# Work required
Please reproduce the entries below exactly, starting at the first line and ending with the line that holds "sirija (263, 1667)".

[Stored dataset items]

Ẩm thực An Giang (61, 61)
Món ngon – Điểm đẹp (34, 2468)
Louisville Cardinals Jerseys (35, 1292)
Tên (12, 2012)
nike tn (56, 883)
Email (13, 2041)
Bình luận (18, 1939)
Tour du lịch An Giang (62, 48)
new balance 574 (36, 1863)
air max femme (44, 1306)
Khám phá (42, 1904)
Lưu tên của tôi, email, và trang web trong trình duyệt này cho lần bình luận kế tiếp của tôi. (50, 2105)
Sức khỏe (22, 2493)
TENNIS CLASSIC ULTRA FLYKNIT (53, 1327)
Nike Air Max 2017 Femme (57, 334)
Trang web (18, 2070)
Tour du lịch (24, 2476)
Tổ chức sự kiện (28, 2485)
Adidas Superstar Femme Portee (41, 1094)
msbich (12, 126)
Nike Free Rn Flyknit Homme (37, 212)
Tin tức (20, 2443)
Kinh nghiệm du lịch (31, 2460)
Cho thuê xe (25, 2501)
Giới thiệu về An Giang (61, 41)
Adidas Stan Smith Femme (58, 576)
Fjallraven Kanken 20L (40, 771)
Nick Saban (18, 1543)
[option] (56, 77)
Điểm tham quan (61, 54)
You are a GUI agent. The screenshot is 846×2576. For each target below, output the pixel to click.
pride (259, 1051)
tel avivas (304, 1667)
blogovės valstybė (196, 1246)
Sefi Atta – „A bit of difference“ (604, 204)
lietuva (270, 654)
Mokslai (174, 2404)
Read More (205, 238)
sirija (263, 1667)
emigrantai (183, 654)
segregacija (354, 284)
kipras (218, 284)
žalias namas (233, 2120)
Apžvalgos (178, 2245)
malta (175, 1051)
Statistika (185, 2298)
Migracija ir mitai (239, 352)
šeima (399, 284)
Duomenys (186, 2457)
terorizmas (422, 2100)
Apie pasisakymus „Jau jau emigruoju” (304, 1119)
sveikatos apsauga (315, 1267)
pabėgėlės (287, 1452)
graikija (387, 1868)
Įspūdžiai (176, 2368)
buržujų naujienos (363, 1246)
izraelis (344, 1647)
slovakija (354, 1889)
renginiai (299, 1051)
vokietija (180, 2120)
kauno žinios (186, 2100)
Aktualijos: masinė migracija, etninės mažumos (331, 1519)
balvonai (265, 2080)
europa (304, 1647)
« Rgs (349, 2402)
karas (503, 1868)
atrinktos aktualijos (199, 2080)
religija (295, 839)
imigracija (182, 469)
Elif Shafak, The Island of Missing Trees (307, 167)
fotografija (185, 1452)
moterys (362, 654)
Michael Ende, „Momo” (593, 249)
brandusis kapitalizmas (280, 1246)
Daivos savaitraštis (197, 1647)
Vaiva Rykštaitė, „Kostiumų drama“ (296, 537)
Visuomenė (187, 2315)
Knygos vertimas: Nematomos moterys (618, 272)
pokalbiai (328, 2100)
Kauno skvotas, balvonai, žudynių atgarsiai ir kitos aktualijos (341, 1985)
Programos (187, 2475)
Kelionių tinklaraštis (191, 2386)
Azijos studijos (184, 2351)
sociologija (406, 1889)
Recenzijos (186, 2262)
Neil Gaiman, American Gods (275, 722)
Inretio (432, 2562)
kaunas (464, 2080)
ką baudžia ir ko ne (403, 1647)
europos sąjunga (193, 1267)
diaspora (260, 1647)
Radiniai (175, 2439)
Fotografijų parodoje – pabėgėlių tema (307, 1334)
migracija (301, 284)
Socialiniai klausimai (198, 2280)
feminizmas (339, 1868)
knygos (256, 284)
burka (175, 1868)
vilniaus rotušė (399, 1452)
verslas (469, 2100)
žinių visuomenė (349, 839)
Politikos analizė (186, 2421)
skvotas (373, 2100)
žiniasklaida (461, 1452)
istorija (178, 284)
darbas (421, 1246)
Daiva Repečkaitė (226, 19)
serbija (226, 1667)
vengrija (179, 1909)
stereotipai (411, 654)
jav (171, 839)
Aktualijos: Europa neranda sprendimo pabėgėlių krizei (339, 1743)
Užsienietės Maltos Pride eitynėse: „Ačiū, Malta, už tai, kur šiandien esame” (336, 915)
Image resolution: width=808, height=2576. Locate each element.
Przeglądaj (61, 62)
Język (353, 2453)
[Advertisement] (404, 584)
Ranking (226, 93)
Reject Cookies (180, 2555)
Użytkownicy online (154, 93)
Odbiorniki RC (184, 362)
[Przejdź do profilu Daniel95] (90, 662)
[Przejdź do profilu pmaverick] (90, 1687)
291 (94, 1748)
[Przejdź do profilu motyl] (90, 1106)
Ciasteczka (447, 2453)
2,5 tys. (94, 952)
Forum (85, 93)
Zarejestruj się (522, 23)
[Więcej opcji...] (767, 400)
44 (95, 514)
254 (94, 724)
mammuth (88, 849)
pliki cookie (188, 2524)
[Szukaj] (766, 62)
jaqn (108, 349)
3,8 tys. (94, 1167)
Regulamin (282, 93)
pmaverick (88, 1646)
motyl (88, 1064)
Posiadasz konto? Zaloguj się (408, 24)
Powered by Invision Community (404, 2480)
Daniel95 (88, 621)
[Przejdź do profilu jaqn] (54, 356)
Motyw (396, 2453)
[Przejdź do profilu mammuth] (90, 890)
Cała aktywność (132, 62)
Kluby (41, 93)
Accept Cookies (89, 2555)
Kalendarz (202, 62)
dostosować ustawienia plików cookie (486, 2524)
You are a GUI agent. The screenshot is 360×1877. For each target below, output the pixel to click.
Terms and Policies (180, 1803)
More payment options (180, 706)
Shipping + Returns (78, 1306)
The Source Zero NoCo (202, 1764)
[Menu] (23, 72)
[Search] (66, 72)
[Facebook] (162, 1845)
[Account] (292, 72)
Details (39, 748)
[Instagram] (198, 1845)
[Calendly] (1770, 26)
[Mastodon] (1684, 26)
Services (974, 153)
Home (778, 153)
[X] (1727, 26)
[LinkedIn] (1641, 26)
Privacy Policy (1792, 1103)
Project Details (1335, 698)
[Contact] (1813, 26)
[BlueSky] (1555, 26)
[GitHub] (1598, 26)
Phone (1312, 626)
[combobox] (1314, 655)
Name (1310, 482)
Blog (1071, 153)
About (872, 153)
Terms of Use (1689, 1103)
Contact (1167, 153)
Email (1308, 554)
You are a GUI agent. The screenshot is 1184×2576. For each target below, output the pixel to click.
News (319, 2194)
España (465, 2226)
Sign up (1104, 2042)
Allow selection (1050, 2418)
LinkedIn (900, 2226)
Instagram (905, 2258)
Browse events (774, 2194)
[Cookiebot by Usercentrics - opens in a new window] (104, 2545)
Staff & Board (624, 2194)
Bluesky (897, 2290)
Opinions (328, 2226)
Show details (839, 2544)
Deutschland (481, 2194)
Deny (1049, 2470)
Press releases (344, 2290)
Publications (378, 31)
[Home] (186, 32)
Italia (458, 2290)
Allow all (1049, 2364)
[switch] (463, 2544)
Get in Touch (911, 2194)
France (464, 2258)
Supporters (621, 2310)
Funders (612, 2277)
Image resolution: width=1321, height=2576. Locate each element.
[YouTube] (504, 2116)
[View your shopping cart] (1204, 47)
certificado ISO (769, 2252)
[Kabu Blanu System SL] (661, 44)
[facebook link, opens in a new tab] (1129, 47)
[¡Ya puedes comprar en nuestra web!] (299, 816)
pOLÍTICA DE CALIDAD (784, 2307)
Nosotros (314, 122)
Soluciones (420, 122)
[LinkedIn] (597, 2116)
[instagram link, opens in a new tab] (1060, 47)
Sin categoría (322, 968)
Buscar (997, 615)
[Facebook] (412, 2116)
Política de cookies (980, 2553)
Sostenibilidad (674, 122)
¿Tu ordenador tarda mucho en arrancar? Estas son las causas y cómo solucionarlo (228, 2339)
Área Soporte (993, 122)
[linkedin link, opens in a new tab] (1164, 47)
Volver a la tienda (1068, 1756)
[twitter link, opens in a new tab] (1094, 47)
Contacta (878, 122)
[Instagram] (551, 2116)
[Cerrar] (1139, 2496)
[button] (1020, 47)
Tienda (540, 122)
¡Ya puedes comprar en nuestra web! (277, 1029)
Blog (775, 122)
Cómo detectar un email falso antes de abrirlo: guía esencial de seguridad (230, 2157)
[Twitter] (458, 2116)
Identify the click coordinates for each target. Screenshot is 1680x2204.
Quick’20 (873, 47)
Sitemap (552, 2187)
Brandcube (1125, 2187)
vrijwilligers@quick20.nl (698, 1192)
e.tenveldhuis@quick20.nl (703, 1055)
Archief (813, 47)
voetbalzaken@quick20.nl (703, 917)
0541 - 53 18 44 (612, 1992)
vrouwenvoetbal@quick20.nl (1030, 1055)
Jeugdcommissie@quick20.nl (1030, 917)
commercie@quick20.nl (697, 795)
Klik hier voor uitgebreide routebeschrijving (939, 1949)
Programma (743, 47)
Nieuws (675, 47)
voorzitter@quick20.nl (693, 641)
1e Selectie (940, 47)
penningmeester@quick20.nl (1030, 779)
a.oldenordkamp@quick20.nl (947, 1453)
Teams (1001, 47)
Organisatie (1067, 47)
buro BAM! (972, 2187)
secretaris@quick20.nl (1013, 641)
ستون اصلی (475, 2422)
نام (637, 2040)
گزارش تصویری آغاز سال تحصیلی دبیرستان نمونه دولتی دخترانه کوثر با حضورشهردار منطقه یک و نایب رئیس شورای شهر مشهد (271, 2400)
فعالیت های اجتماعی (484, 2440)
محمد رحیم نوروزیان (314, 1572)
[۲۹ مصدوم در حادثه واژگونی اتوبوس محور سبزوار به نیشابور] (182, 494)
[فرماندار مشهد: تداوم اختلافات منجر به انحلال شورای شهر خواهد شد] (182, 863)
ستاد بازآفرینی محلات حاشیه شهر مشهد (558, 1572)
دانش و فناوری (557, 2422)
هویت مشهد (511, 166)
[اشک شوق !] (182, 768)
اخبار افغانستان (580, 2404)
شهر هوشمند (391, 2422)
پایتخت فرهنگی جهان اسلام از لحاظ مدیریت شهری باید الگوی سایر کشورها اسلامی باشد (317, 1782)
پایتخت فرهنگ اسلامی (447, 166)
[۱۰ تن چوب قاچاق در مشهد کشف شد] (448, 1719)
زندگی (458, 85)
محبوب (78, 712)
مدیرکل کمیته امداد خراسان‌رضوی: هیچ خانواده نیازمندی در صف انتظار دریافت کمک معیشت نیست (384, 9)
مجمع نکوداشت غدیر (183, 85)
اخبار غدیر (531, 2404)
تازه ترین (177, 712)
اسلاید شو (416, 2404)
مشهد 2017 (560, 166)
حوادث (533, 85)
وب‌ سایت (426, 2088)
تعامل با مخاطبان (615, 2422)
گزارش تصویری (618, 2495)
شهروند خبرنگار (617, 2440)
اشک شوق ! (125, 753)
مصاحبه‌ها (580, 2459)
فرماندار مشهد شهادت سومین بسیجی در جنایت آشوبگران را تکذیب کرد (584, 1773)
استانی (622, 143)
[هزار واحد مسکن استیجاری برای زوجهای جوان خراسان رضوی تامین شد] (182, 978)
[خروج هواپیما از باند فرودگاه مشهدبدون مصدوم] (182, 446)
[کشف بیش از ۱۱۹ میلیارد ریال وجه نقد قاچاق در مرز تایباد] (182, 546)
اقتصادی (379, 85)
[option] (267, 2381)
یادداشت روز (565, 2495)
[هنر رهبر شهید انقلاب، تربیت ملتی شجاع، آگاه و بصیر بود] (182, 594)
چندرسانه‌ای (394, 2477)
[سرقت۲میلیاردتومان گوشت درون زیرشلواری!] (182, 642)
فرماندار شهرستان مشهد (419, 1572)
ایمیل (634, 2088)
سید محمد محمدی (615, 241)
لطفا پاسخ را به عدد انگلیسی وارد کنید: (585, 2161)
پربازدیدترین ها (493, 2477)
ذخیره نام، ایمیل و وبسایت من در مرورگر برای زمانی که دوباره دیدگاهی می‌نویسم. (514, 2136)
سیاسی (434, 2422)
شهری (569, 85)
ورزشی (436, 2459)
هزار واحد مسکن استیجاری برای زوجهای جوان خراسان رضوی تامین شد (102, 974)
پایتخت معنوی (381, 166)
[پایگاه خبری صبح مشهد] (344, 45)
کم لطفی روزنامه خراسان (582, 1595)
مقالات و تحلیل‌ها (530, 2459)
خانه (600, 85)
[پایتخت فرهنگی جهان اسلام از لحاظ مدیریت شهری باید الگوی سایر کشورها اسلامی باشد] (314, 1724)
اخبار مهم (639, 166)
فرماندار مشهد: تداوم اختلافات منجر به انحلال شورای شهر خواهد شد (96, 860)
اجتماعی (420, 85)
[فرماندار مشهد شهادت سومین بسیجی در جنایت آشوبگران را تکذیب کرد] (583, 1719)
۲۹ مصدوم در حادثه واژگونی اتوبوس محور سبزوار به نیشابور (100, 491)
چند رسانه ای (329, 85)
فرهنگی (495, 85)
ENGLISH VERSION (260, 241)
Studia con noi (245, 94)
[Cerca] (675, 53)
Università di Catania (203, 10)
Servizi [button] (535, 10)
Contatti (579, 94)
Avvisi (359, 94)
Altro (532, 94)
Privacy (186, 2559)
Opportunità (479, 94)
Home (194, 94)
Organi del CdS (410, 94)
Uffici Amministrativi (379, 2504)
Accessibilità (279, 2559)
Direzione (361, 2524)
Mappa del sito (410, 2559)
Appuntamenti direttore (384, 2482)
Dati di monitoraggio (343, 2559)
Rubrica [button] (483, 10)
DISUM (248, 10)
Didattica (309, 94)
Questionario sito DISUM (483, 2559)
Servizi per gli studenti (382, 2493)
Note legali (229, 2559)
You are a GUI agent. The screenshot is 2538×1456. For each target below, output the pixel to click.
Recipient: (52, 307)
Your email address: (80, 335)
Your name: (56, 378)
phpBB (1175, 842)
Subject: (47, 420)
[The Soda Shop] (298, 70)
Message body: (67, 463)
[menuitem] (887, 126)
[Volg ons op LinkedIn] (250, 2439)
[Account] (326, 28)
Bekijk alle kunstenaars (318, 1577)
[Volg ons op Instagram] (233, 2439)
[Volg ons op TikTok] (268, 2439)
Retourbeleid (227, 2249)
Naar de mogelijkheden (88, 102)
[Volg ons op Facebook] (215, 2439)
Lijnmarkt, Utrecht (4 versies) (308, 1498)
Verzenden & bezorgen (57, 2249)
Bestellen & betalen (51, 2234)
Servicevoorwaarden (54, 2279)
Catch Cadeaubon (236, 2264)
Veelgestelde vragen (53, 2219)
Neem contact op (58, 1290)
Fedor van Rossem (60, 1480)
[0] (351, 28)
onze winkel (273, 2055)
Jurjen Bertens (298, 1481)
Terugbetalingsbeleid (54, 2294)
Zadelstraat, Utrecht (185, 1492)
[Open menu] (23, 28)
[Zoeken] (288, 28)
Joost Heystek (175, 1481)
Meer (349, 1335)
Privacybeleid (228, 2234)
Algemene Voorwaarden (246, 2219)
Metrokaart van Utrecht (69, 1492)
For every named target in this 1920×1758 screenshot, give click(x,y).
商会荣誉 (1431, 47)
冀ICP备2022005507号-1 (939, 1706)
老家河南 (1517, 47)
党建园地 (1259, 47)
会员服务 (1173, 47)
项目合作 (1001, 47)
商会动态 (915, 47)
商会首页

# Response
Ẩm thực An Giang (61, 61)
Món ngon – Điểm đẹp (34, 2468)
Louisville Cardinals Jerseys (35, 1292)
Tên (12, 2012)
nike tn (56, 883)
Email (13, 2041)
Bình luận (18, 1939)
Tour du lịch An Giang (62, 48)
new balance 574 (36, 1863)
air max femme (44, 1306)
Khám phá (42, 1904)
Lưu tên của tôi, email, và trang web trong trình duyệt này cho lần bình luận kế tiếp của tôi. (50, 2105)
Sức khỏe (22, 2493)
TENNIS CLASSIC ULTRA FLYKNIT (53, 1327)
Nike Air Max 2017 Femme (57, 334)
Trang web (18, 2070)
Tour du lịch (24, 2476)
Tổ chức sự kiện (28, 2485)
Adidas Superstar Femme Portee (41, 1094)
msbich (12, 126)
Nike Free Rn Flyknit Homme (37, 212)
Tin tức (20, 2443)
Kinh nghiệm du lịch (31, 2460)
Cho thuê xe (25, 2501)
Giới thiệu về An Giang (61, 41)
Adidas Stan Smith Femme (58, 576)
Fjallraven Kanken 20L (40, 771)
Nick Saban (18, 1543)
[option] (56, 77)
Điểm tham quan (61, 54)
You are a GUI agent. The screenshot is 846×2576. For each target below, output the pixel to click.
pride (259, 1051)
tel avivas (304, 1667)
blogovės valstybė (196, 1246)
Sefi Atta – „A bit of difference“ (604, 204)
lietuva (270, 654)
Mokslai (174, 2404)
Read More (205, 238)
sirija (263, 1667)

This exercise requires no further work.